Münchens Oberbürgermeister:Dieter Reiter hat Lust auf eine dritte Amtszeit

Münchens Oberbürgermeister: Oberbürgermeister Dieter Reiter würde gerne auch nach der nächsten Kommunalwahl als Chef im Rathaus bleiben.

Oberbürgermeister Dieter Reiter würde gerne auch nach der nächsten Kommunalwahl als Chef im Rathaus bleiben.

(Foto: Stephan Rumpf)

Der SPD-Politiker will auch nach 2026 Münchner Oberbürgermeister bleiben. Doch damit er überhaupt antreten darf, muss der Landtag die Altersgrenze für Bürgermeister ändern.

Oberbürgermeister Dieter Reiter (SPD) fühlt sich bereit für eine dritte Amtszeit. Er verspüre "große Lust", 2026 noch einmal anzutreten, erklärte er in einem Pressegespräch mit dem Landes- und Fraktionschef der Bayern-SPD, Florian von Brunn. Nach zwei Jahren mit fast ausschließlich Sitzungen von Krisenstäben wegen Corona und des Ukraine-Kriegs "will ich versuchen, Dinge voranzubringen", sagte Reiter. Doch zuvor müsste der Landtag erst einmal dafür sorgen, dass er überhaupt kandidieren darf. Denn für Bürgermeister in Bayern gilt eine Altersgrenze: Sie dürfen am Beginn der Amtszeit noch nicht 67 Jahre alt sein. Der 1958 geborene Reiter läge 2026 darüber.

Die bayerische SPD werde im Herbst eine Initiative im Landtag starten, um die Altersgrenze abzuschaffen, sagte Fraktionschef von Brunn.

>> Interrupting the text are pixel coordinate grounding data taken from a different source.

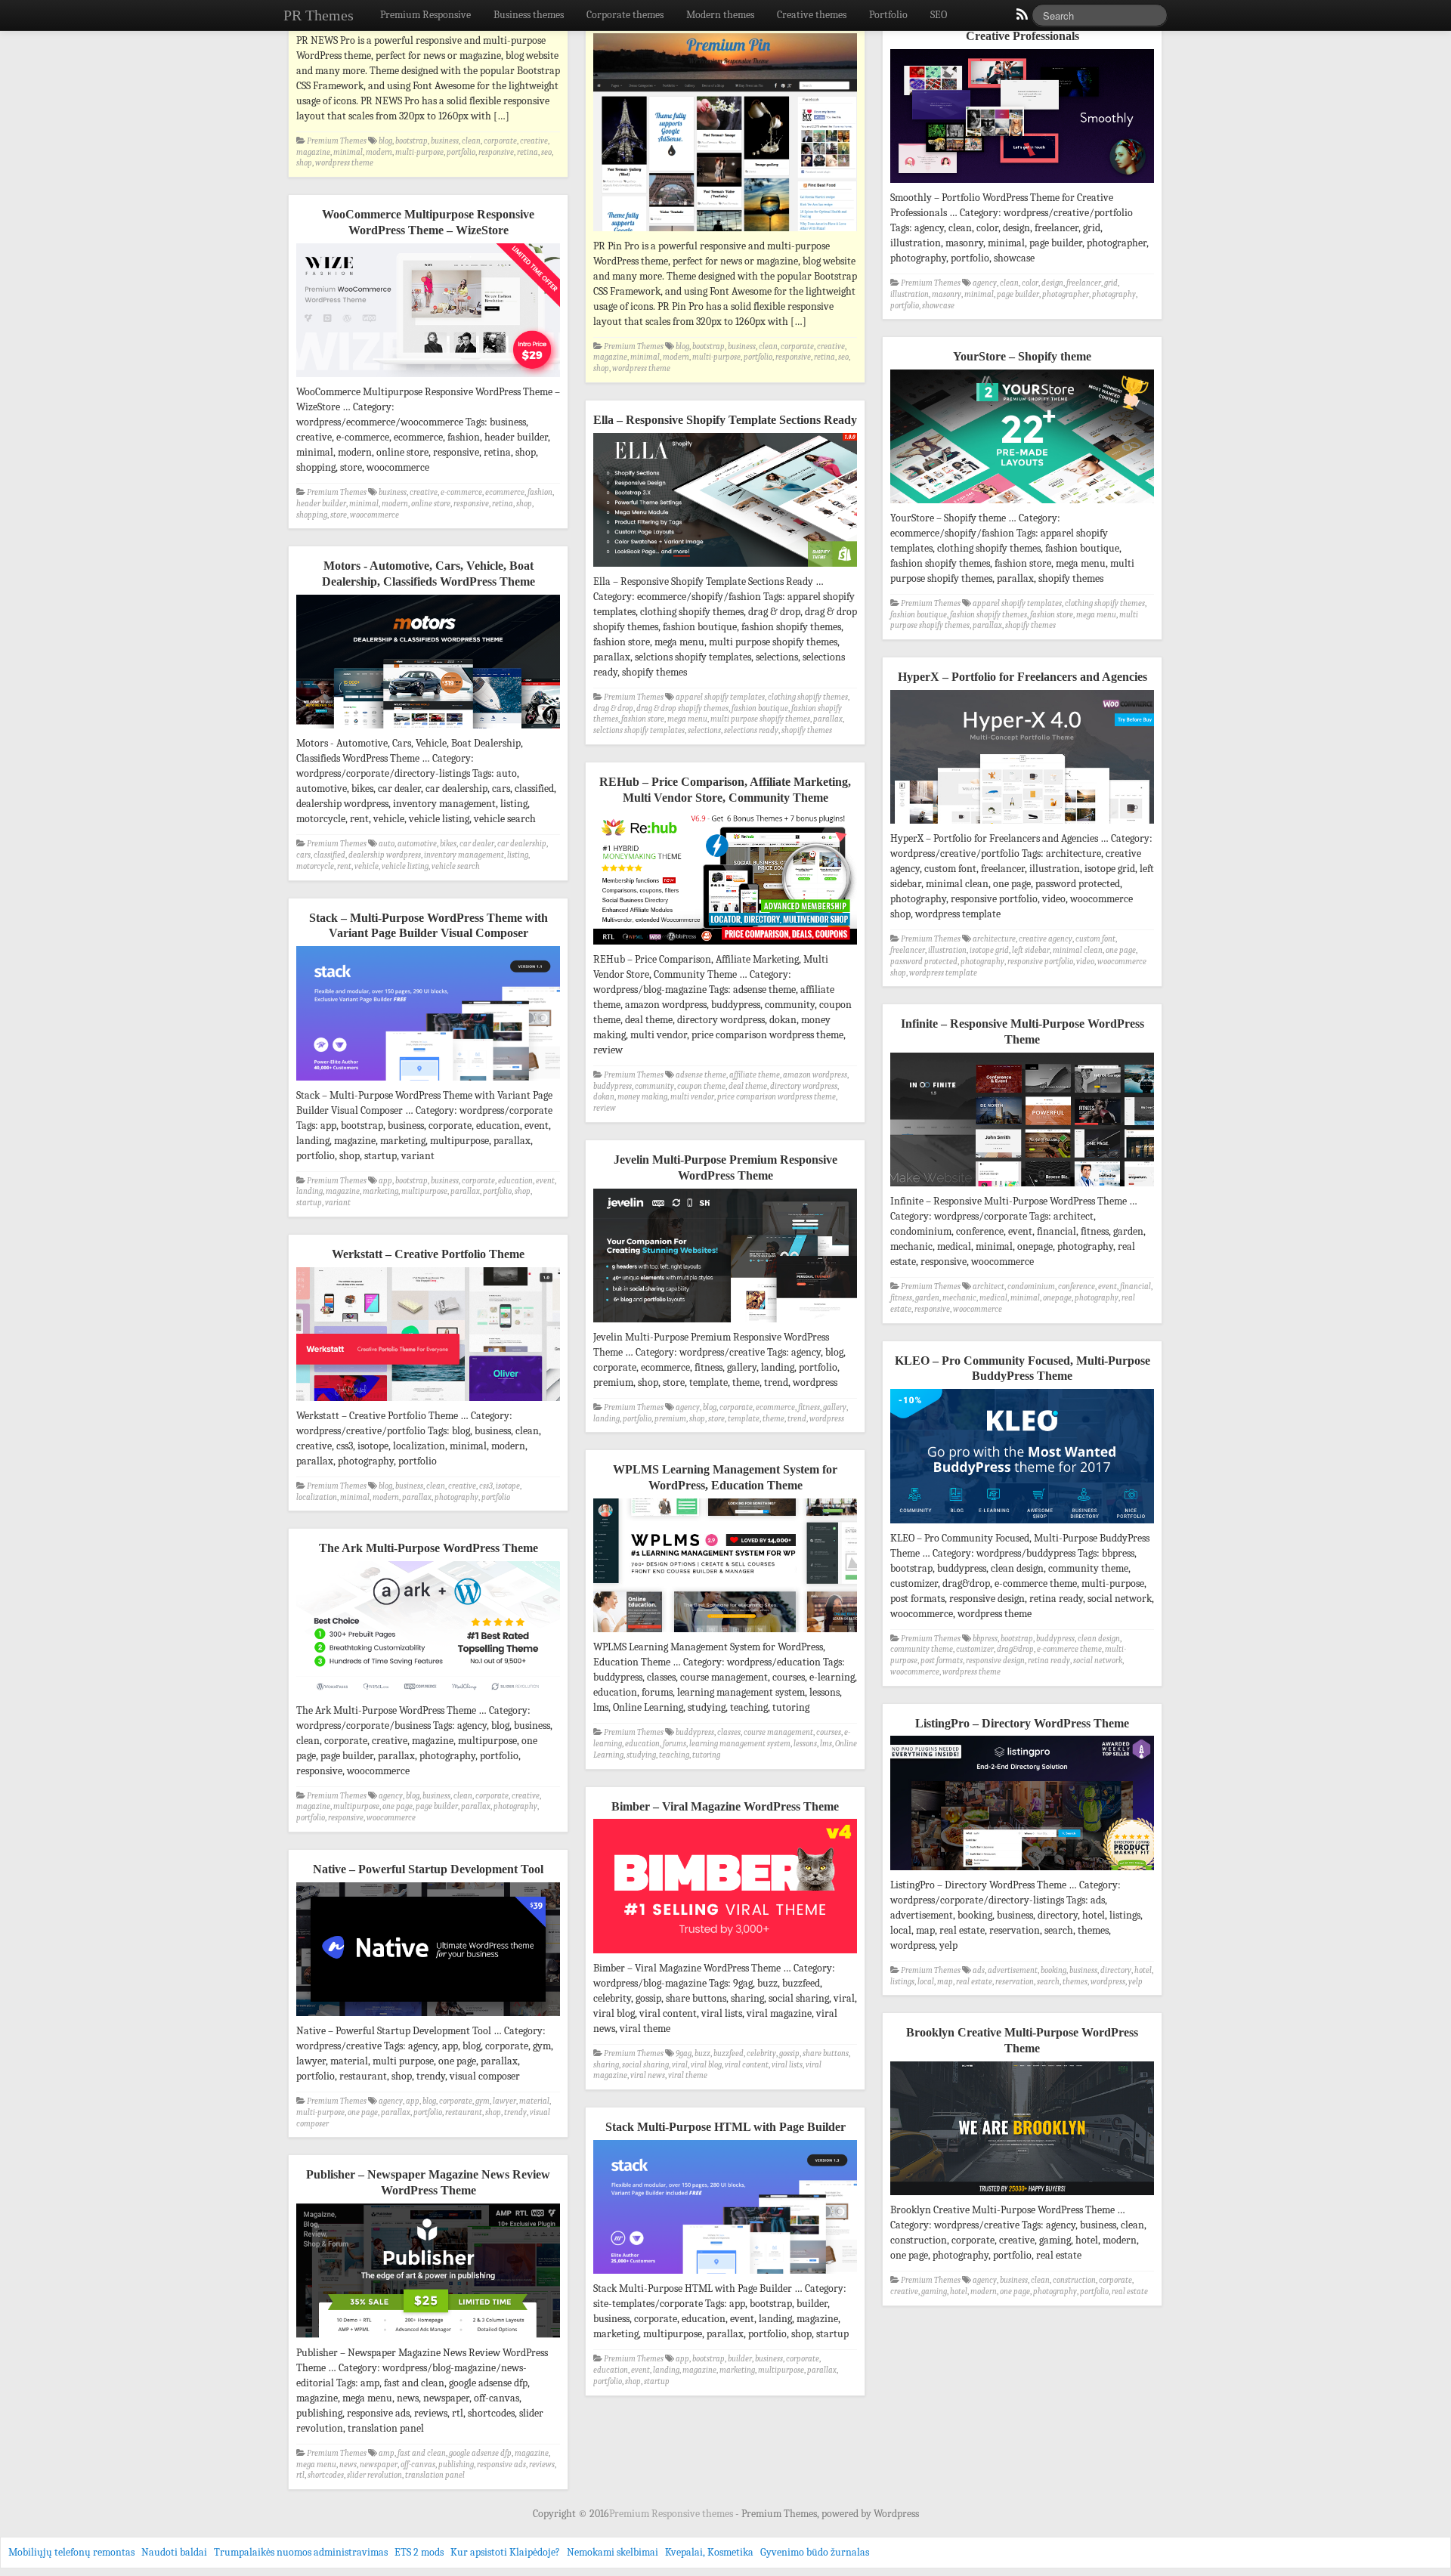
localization (316, 1497)
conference (1076, 1286)
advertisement (1013, 1970)
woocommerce (374, 515)
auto (386, 844)
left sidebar (1031, 950)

Die CSU solle "den Mut" dafür aufbringen, dabei mitzugehen, fügte Reiter hinzu, und nicht kneifen, weil "sie gegen Reiter eh keine Chance" sieht. Zur Not müsse man einen zweiten Anlauf nach der Landtagswahl nehmen, sagten die beiden SPD-Politiker. So wie es aussieht, wird von Brunn dort als Spitzenkandidat der SPD antreten. Brunn sei "der richtige Mann", er werde sich für seinen Wahlkampf engagieren, sagte Reiter, und nahm damit von Brunns offizielle Verkündung seiner internen Kandidatur vorweg.